Tuesday, March 26, 2024

AI and the fourth party cheated... The creative experience you didn't have

I don't intent this to be a screed against technology, but in all the talk about artificial intelligence and these newer re-generative large language models, much of the focus has gone to:

First party damage

This is the impact on creatives (that's us) when these AI models are trained on our work without compensation. 

Second party damage:

There's also been discussion about the need for transparency with consumers, so, for instance, they're not "fooled" by a digital audiobook narration when they thought they were getting a human performance.

Third party damage:

Translators and illustrators and writers not getting the gig because the publishers are just using AI programs to re-generate "good enough" work instead.

There's a fourth to consider.

Today in my online journey I was presented with an ad for an AI company's product that "can write up to 20 books per month" with the tagline: "Your book idea, finally written."

It took me twenty years from the time I started seriously writing KidLit and wanting to be published to having my first YA novel traditionally published this month. I wasn't working on that novel for the entire time, but I've put in a LOT of hard work on my craft, over many years. 

Having an idea is not the creative work. It's crafting a story to deliver that idea, and that's how we develop the unique voice we each learn to use when creating our art. (When editors talk about looking for "voice" this is what they mean. How is your version of idea A different from everyone else's version of idea A?) 

And it feels like this company is encouraging folks to cheat the process -- to not do the hard work, to not learn how to write over many many drafts, and just have a computer model do it for them. So easy! Write twenty books a month! I can't even begin to imagine how terrible those twenty books would be. And in a marketplace that's already so crowded, it just makes it that much harder for consumers to find the good stuff -- the stuff we've been working so hard to craft so well.

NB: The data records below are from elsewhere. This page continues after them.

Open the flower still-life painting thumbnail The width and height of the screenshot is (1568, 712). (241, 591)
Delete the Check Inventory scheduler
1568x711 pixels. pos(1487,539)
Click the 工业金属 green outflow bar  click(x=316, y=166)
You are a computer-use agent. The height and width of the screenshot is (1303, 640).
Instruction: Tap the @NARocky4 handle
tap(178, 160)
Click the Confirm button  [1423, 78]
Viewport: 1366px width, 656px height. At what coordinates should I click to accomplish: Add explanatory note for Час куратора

I shared my admittedly salty take on the ad with some friends, and one of them brought up how amazing the creative process is -- how yes, it can be hard, but it's also incredibly rewarding: to conceptualize something and then put in the creative time to craft it into the piece of art you want it to be. And that someone looking to have a computer model do the writing for them was cheating themselves out of a creative life.

Graphic that reads "A Creative Life" with a starburst of lines around the words


And I think that's right. And we should maybe consider that Fourth party damage

I'm very grateful I get to live a creative life, and create books for kids and teens. I hope you get to enjoy that creative life, too. It's pretty wonderful.